2. The method of claim 1 comprising:

employing the data processing application element for analyzing the rich metadata to produce stored data, for employing the stored data to generate a network entity model from organization information from an LDAP server, and then for comparing expected roles to the actual behaviors of the network entities for performing at least one of the following functions:

i) To flag suspicious behavior between similar entities on the basis of anomalies discovered in the rich metadata;

ii) To perform IP addresses-to-host-name correlation without making a reverse look-up to the DNS server using the DNS metadata;

iii) To map network-entity-to-IP addresses over a preselected time range using the metadata from DHCP flows; and

iv) To map IP addresses-to-network entities over a preselected time range using the metadata from DHCP flows.
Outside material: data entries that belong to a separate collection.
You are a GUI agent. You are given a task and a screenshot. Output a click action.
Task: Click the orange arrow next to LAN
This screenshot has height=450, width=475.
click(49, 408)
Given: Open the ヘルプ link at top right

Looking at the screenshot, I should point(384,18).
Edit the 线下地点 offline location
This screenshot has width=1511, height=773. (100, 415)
3. The method of claim 1 comprising:

extracting from DHCP flow a metadata set taken from the list consisting of one or more of:

flow start time;

flow end time;

source IP address with port number, MAC address, country, city, longitude, latitude;

destination IP address with port number, MAC address, country, city, longitude, latitude;

layer 4 protocol;

layer 7 application;

transaction ID;

server IP address;

subnet;

requested IP address;

requested lease duration;

requested renewal of lease duration;

requested rebinding of lease duration;

time DHCP_DISCOVER was made;

time offer packet was made;

time DHCP_REQUEST packet was made;

time server declined request;

time server replied with ACK;

time server replied with NACK;

time client sent DHCP_INFORM packet; and

time client sent a release packet;

in order to test for suspicious and authorized IP addresses over different time ranges for a MAC address.

4. The method of claim 1 comprising:

extracting from DNS flows a set of metadata taken from the list consisting of one or more of:

the metadata start time;

the metadata end time;

layer 4 protocol;

layer 7 application;

DNS queries; number of queries;

time between each query; and

server error message, answers, canonical names and IP addresses;

in order to map IP addresses to a hostname and hostname to IP address without making a DNS request to the DNS server.
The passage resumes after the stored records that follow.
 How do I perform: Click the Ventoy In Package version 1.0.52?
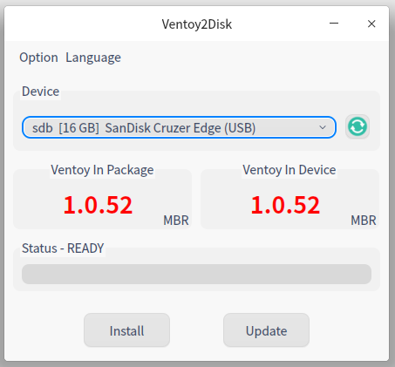(x=98, y=205)
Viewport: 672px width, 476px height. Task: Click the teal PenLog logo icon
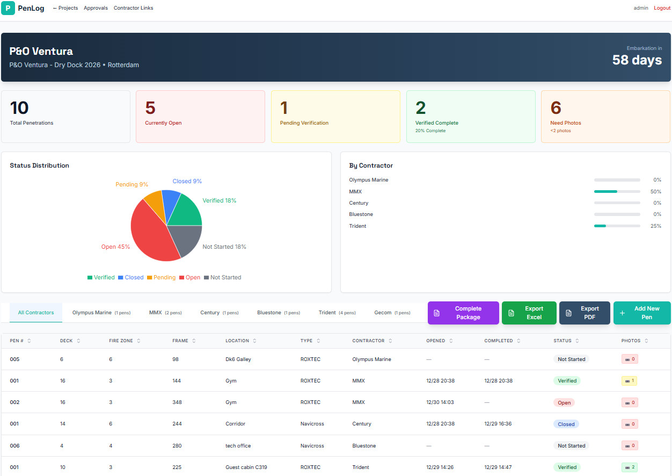point(8,8)
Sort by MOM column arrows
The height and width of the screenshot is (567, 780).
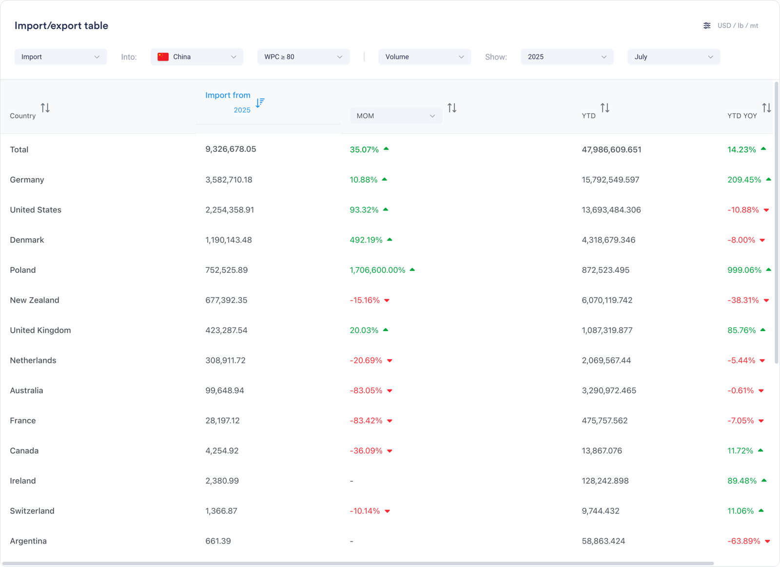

5. The method of claim 1 including establishing a baseline dataset comprising the steps of:

examining monitored traffic to extract various events;

writing to the database according to an associated user baseline parameters based on the extracted events;

algorithmically analyzing the baseline parameters to determine the baseline behaviors;

establishing as flags deviations from the baseline by preselected defined rules.
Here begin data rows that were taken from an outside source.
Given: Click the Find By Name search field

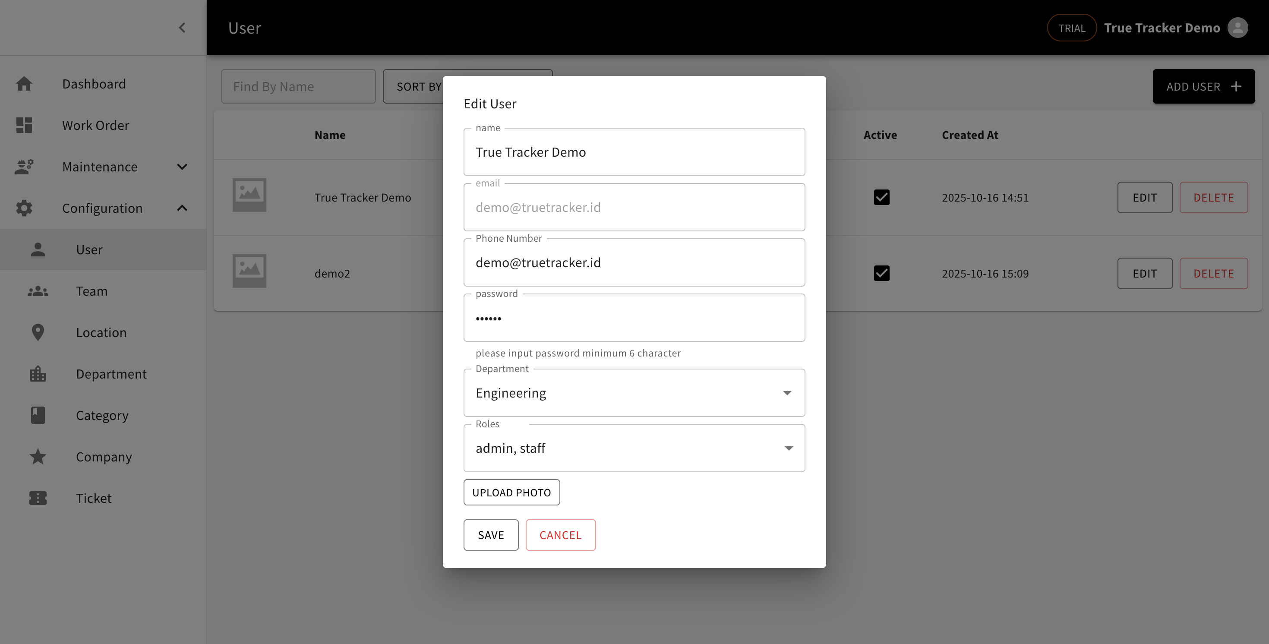Looking at the screenshot, I should [x=298, y=86].
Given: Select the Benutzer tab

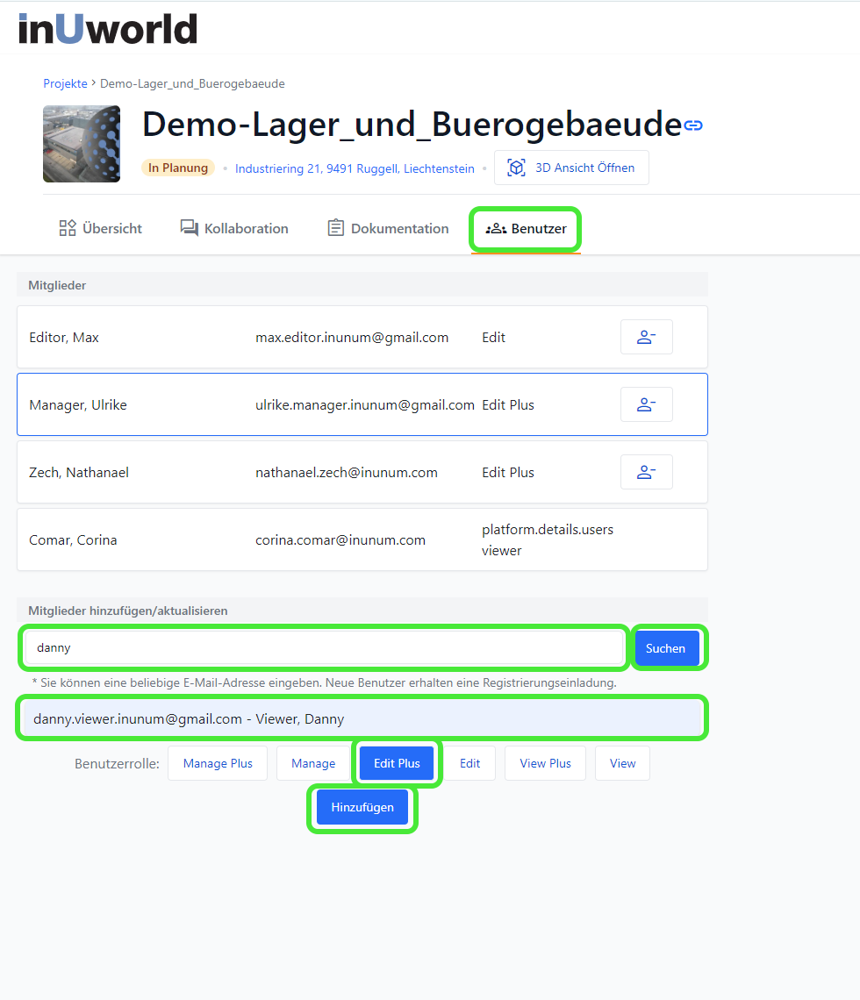Looking at the screenshot, I should point(526,228).
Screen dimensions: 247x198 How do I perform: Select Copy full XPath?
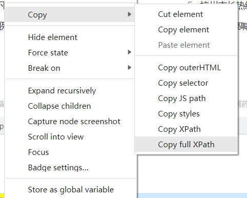click(186, 145)
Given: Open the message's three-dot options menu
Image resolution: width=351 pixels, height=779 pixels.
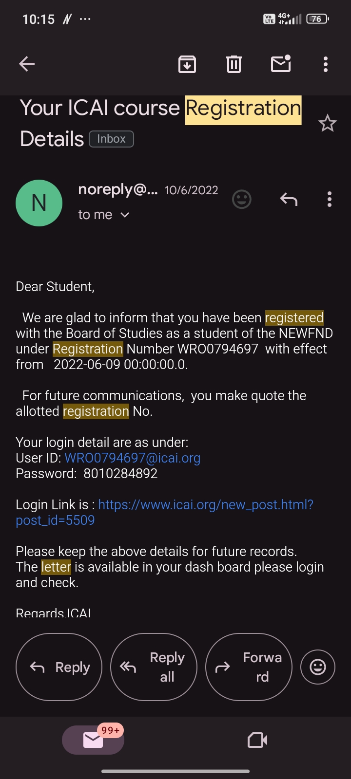Looking at the screenshot, I should coord(330,199).
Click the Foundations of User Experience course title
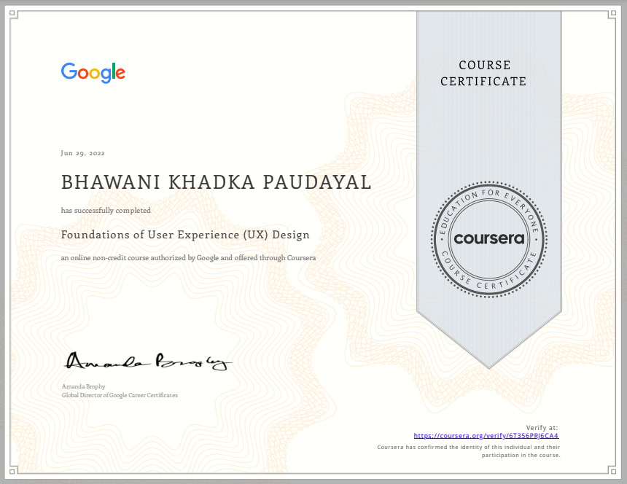Image resolution: width=627 pixels, height=484 pixels. pyautogui.click(x=185, y=235)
6. An apparatus for monitoring a computer network for external threats comprising:

a device for capturing packet data traffic flow at at least one tap point in a network behind a firewall;

a data extraction element coupled to the tap point and operative to extract rich metadata, the rich metadata comprising the rich metadata being at least information found in headers of every layer of protocols associated with digital communication and describing communication between network entities, the data extraction element further operative to organize the rich metadata into information flows formed as data files;

a watch directory stored in nonvolatile digital storage for receiving and storing the rich metadata-containing information flow data files in at least one database;

an ingestion element coupled to receive the data files of organized and stored rich metadata-containing information flows and for persisting the rich metadata in at least one database;

an application element operative to analyze the rich metadata of the at least one database, wherein the application element is operative to distinguish between authorized network users and unauthorized network users on the basis of anomalies in the rich metadata; and

an input/output element for presenting analysis information from the application element and receiving queries of the rich metadata.